Esas No: 1992 / 6571 Karar No: 1992 / 11557
Merci: Yargıtay 9. Hukuk Dairesi Tarih: 20/10/1992
Arka Fonu Kapat(F9) Sözlük(F10)
Özü : SÖZLEŞME SÜRESİ GEÇEN VE SÖZLEŞMEYİ YENİLEMEYECEĞİNİ BİLDİREN ÖZEL OKUL ÖĞRETMENİ, KIDEM TAZMİNATINA HAK KAZANAMAZ.
2172
DAVA : Taraflar arasındaki kıdem tazminatı, ücret ve sosyal hak alacaklarının ödetilmesi davasının yapılan yargılaması sonunda; ilamda yazılı nedenlerle gerçekleşen miktarın faiziyle birlikte davalıdan alınarak davacıya verilmesine ilişkin hükmün süresi içinde temyizen incelenmesi taraflar avukatınca istenilmesi ve davalı avukatınca da duruşma talep edilmesi üzerine; dosya incelendi, gereği konuşulup düşünüldü:
KARAR : 1 - Dosyadaki yazılara, toplanan delillerle kararın dayandığı kanuni gerektirici sebeplere göre, davacının tüm temyiz itirazları ile davalının aşağıdaki bentlerin kapsamı dışındaki temyiz itirazları yerinhde değildir. 2 - 625 sayılı Özel Öğretim Kurumları Kanununa göre, öğretmenlerle yapılan birer yıllık sözleşmeler, işin niteliği itibariyle ayrı ayrı süresi belirli sözleşmeler olup, ardı ardına her sene için yapılmış olması bu sözleşmelerin belirsiz süreli sözleşme olduğunu göstermez. Dairemizin ve hukuk Genel Kurulu'nun kararları bu doğrultudadır (YHGK., 1.7.1992 gün ve 1992/9-335 karar). Davacı bir yıllık sürenin bitiminden bir süre önce akti yenilemeyeceğini bildirmiştir.

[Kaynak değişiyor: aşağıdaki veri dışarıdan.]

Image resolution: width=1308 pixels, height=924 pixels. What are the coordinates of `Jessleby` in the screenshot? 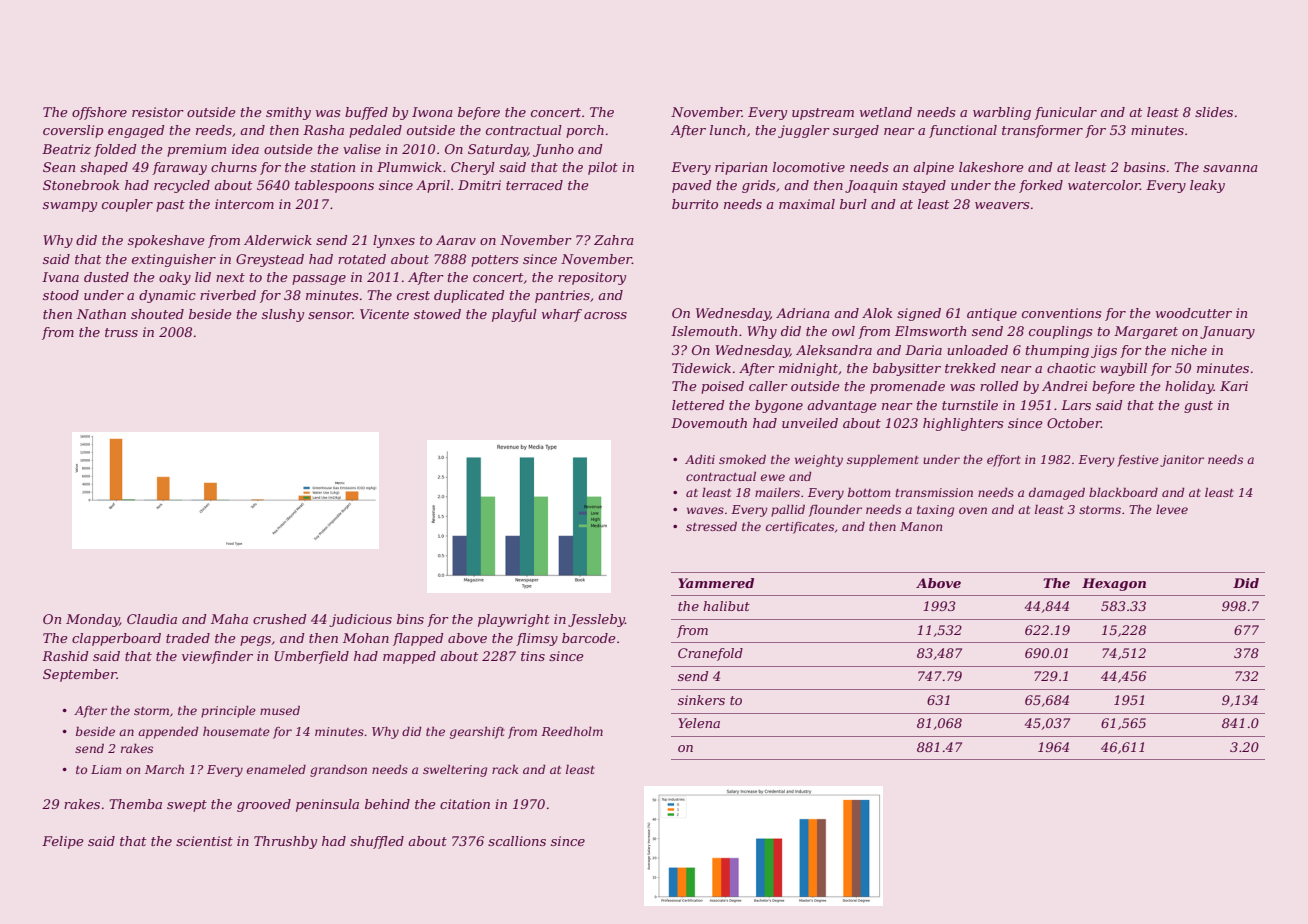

Süresi belirli olan sözleşme sürenin bitiminde kendiliğinden sona erer ve işçi kıdem tazminatına hak kazanamaz. Zira bu durum İş Kanununun 14. maddesinde belirtilen kıdem tazminatını gerektirecek hallerden değildir. O halde kıdem tazminatı isteğinin reddine karar vermek gerekir. 3 - 625 sayılı Kanunda, bazı konularda Özel Okullar ile Özel Dersaneler ayrımı yapılmıştır. Anılan Kanunun 33. maddesinde Özel Okullarda Yöneticilik ve Eğitim-Öğretim hizmeti yapanların dengi Resmi Okullarda ödenen aylık ve Sosyal Yardım kapsamındaki ek ödemelerden yararlanacakları belirtilmiştir. Özel dersaneler için bu ödemeler öngörülmemiştir. Bu husus gözönünde tutulmaksızın dersanede öğretmen olarak görev yapan davacı için dengi Resmi Okullarda ödenen Sosyal Yardımlar'a karar verilmiş olması doğru değildir. 4 - 625 sayılı Kanunun 35. maddesindeki geç ödemeden dolayı aylık ücretin % 1 fazlasıyla ödenmesi zorunluluğuna ilişkin hüküm Özel Öğretim Kurumlarını kapsamaktadır. Dersanede, Özel Öğretim Kurumu kavramı içinde olduğundan buradaki % 1 fazlasıyla ödeme, dersane öğretmenlerine de uygulama olanağına sahiptir. Yine 35. maddede, bu % 1 fazlasıyla ödemenin aylık ücret için söz konusu olduğu görülmektedir. Buna göre ödenmeyen aylık ücretler ile ek ders ücretlerine % 1 fazla ödemenin uygulanması doğrudur. Ancak, niteliği itibariyle % 1 fazla ödeme ücret ve ek ders ücretinin brütü üzerinden, değil net miktarları üzerinden hesaplanması gerekir. 5 - 35. maddede öngörülen % 1 fazla ödeme faiz niteliğinde değildir. Bu nedenle dava tarihinden sonrası için % 1 fazla ödemeye karar verilmiş olması doğru değildir.
SONUÇ : Temyiz olunan kararın yukarıda açıklanan nedenlerle BOZULMASINA, davalı yararına takdir edilen 250.000 lira duruşma avukatlık parasının karşı tarafa yükletilmesine ve peşin alınan temyiz harcının istek halinde ilgiliye iadesine, 20.10.1992 gününde oybirliğiyle karar verildi. ******
( Yargıtay 9. Hukuk Dairesi, E. 1992/6571, K. 1992/11557, T. 20/10/1992 -
www.hukukturk.com )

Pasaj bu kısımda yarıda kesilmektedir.